Nossos sonhos são ilusões.
Poucos podem dizer que conseguiram cumprir seus propósitos, que conseguiram fazer o que queriam quando a inocência ainda era permitida. Aquele sonho de ser um aviador, um astronauta, um cantor, até mesmo um escritor, se dissipou pelas necessidades mundanas.
Contas começaram a chegar, festas começaram a exigir participação, pessoas começaram a fazer com que o sonho parecesse uma besteira, o dinheiro e as posses se tornam um problema. Então, o aviador se tornou mais um advogado, o astronauta se tornou mais um engenheiro, o cantor mais um contador e o escritor, este deve ter virado professor ou terminado como analista de “algo”.
Tudo aquilo que pairou em nossas cabeças, todos aqueles “ses” jamais conhecidos, foram, aos poucos, esquecidos.
Gosto de Bukowski por isso. Ele foi verdadeiro consigo mesmo e seguiu seu sonho até o fim, independente do custo, independente das dificuldades que teria que passar. Viveu tudo que escreveu e escreveu tudo que viveu, mesmo não sendo nada agradável, as vezes.

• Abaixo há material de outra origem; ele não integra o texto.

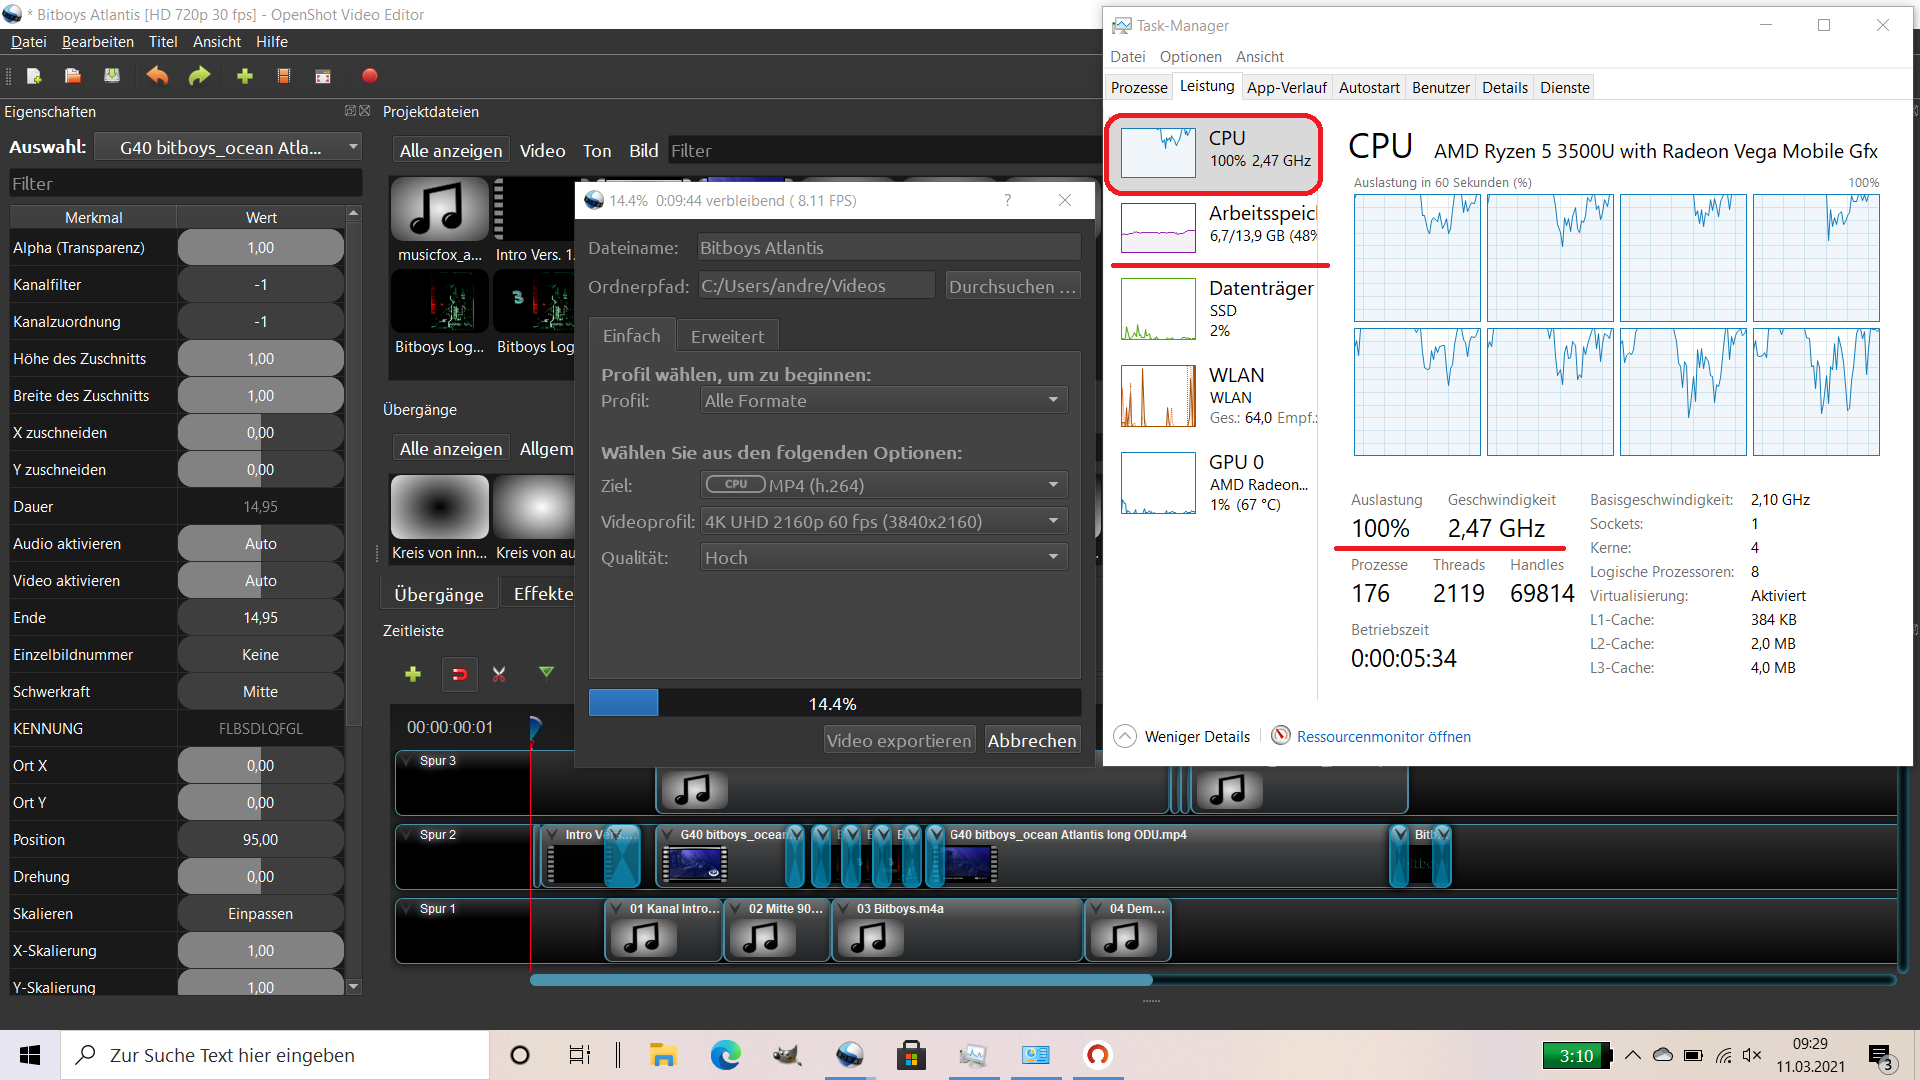Click the green Redo arrow
The image size is (1920, 1080).
point(200,76)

Morando em Los Angeles, terra de estrelas e artistas, habitava cômodos mofados e baratos. Trabalhava em vários empregos sem futuro (os famosos dead-end jobs), odiando cada dia como se fosse o primeiro de uma tortura interminável. Saia com as piores mulheres e as prostitutas mais baratas, só para saciar seus desejos. Vivia apostando o parco dinheiro que sobrava em corridas de cavalo e bebendo sem parar as bebidas mais baratas.
Em sua casa residia sua fuga: a máquina de escrever.
Enquanto os outros operários se enebriavam um pouco mais, Bukowski parava alguns instantes para cuspir nas páginas um pouco do veneno que levava consigo, sempre acompanhado de fumo e de “álcool”.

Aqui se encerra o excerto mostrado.